Below are some entries. Repeat exactly the lines from the one with "Click the Date modified column header" through the one with "is (980, 578).", and only those.

DATASET ->

* * * * *

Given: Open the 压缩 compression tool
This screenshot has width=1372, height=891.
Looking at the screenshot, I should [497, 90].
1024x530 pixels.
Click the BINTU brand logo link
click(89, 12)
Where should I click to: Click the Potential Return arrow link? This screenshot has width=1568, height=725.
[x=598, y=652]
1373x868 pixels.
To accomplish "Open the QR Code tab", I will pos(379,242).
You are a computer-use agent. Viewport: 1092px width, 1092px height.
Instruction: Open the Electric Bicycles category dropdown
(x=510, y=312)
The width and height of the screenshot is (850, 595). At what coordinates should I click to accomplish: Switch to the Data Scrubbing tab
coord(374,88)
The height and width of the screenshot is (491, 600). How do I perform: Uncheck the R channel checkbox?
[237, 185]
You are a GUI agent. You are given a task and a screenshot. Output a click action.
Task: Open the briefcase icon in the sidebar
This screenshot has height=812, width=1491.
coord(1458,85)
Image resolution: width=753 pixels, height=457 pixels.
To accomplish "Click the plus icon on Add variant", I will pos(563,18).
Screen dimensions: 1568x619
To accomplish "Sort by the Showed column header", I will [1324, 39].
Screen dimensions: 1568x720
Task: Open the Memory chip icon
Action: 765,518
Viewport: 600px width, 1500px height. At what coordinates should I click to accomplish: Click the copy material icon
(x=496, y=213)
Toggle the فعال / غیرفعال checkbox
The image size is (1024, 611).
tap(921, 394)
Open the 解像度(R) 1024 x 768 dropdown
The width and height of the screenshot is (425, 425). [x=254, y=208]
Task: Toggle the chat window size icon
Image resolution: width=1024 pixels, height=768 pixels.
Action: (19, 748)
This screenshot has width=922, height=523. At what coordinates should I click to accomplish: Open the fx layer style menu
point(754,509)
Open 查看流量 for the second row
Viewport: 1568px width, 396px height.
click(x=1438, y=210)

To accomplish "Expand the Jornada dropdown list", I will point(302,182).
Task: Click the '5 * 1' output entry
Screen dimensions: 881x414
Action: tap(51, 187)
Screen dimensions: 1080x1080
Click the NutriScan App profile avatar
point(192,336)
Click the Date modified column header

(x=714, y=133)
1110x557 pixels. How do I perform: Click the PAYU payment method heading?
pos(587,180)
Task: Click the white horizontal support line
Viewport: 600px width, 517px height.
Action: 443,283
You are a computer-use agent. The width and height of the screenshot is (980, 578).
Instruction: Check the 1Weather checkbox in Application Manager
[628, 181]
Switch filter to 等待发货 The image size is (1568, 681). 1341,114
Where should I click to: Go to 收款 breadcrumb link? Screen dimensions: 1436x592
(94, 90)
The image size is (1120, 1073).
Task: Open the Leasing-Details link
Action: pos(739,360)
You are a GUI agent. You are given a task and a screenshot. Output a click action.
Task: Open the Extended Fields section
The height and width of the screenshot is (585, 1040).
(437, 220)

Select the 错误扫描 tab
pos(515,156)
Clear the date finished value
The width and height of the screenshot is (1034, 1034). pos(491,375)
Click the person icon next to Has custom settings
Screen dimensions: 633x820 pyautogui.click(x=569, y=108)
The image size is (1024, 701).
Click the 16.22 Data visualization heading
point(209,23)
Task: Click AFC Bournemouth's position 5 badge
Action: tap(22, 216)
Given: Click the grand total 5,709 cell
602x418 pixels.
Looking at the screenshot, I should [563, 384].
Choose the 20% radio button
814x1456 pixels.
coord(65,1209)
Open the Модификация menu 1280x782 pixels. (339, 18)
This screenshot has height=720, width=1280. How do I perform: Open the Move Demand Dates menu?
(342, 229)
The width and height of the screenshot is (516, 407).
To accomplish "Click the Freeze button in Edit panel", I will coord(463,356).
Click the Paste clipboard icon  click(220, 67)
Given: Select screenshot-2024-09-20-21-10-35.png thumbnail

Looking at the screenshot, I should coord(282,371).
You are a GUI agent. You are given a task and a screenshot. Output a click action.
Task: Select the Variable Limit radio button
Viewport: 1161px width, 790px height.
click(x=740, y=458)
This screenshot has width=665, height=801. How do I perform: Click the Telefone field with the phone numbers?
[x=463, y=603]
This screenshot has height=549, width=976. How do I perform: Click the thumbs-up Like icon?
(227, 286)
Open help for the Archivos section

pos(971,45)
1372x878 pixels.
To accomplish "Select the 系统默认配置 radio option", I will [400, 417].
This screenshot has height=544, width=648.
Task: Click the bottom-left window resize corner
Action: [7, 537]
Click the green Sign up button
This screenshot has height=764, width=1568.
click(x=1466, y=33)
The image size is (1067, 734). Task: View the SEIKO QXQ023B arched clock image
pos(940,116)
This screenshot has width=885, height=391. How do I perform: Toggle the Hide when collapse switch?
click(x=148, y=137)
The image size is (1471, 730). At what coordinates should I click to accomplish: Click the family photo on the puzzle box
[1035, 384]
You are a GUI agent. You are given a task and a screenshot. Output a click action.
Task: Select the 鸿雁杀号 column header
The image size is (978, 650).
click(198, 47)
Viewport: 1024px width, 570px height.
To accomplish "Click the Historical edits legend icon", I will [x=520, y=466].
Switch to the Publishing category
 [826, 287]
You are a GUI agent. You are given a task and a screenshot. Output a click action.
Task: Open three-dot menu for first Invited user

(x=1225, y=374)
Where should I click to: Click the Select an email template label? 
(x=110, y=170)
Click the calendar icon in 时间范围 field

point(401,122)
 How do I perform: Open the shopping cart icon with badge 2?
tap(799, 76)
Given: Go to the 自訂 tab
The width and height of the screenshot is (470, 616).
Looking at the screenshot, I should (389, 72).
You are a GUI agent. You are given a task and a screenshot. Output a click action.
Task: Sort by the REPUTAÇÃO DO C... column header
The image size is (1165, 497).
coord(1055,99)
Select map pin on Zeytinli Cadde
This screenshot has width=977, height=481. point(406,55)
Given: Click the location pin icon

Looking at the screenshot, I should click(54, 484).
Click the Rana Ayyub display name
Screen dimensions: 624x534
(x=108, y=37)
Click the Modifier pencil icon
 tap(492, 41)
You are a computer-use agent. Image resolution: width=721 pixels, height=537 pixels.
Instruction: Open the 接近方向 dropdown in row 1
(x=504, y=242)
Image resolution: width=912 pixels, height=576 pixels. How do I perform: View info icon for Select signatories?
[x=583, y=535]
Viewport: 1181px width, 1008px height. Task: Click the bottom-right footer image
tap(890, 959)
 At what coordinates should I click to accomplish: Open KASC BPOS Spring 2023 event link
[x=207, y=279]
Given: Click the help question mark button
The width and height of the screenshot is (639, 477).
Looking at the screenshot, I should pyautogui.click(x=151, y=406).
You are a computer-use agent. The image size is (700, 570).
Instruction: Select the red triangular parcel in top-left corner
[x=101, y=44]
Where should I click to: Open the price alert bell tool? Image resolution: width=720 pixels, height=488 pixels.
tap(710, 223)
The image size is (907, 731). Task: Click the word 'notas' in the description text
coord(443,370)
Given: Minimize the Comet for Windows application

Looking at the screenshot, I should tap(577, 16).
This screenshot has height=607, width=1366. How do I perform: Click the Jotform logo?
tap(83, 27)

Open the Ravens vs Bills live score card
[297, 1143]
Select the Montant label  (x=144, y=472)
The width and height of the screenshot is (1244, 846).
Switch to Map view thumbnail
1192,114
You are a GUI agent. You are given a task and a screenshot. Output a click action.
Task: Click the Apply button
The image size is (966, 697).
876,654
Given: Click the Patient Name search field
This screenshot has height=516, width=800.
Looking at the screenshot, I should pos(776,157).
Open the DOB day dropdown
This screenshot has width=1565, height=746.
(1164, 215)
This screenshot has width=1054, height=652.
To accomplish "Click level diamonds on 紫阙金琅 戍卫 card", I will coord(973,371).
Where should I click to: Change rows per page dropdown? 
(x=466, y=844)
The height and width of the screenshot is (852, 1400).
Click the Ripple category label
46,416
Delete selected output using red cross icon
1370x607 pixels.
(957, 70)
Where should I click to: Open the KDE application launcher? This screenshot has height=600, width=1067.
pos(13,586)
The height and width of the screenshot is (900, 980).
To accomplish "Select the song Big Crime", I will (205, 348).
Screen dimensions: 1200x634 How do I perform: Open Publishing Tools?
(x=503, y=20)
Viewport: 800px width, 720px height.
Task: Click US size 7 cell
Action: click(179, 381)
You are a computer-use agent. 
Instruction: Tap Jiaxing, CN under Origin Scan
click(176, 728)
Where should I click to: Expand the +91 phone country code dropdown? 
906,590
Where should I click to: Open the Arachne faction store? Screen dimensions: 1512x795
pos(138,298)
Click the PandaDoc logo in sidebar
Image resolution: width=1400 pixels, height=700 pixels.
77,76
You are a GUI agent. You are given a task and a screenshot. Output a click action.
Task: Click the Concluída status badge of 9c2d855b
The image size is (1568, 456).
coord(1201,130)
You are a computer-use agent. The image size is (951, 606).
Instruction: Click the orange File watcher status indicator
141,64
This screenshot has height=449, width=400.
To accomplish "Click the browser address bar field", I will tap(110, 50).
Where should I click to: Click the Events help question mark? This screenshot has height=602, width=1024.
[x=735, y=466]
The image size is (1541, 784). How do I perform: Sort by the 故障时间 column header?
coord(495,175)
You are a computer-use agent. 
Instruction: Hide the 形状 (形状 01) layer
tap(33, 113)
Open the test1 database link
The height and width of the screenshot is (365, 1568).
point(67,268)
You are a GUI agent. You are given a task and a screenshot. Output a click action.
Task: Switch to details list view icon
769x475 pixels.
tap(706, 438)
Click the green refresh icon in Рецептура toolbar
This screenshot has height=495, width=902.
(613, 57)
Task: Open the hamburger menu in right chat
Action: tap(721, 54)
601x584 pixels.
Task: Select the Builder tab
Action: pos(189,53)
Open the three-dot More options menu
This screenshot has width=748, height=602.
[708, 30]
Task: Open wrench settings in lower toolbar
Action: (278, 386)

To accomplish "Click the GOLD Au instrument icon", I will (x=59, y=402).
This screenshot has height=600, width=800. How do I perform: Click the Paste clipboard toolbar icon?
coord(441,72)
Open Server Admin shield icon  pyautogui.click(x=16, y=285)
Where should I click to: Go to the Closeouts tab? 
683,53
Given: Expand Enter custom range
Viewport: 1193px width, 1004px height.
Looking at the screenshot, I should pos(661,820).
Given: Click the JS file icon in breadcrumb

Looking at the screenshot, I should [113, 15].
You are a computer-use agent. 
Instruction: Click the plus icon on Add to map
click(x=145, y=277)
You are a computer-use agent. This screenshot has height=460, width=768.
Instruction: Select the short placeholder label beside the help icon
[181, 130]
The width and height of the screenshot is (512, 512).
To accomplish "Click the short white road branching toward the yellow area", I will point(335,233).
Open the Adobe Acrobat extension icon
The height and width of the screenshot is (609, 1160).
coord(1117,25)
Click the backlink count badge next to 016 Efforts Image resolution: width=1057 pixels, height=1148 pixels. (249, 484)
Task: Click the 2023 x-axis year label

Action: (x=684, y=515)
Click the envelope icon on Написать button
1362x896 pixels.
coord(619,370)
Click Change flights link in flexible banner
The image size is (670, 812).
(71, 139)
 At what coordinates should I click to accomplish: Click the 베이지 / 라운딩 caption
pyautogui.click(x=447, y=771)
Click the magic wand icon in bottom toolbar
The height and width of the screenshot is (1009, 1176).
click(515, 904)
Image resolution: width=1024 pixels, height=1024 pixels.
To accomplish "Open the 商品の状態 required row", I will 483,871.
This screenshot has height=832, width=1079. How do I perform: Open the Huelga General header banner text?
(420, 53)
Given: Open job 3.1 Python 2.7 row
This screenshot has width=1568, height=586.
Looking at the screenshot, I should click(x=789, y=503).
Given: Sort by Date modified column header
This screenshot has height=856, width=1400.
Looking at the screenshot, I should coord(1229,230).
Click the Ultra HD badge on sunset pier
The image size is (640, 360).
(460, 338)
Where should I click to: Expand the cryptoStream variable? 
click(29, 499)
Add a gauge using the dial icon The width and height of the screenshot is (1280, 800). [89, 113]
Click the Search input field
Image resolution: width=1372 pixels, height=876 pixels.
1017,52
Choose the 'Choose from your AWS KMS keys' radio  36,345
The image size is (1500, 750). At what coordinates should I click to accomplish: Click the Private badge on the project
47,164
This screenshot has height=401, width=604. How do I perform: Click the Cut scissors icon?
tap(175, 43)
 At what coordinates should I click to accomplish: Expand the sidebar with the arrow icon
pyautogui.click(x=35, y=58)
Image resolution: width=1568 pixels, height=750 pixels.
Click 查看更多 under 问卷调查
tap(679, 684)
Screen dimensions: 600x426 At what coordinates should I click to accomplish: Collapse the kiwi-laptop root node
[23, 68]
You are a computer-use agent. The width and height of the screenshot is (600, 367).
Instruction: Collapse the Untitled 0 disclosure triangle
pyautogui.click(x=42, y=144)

* * * * *

ANSWER FOR THIS EXERCISE ->
Click the Date modified column header

(x=714, y=133)
1110x557 pixels. How do I perform: Click the PAYU payment method heading?
pos(587,180)
Task: Click the white horizontal support line
Viewport: 600px width, 517px height.
Action: 443,283
You are a computer-use agent. The width and height of the screenshot is (980, 578).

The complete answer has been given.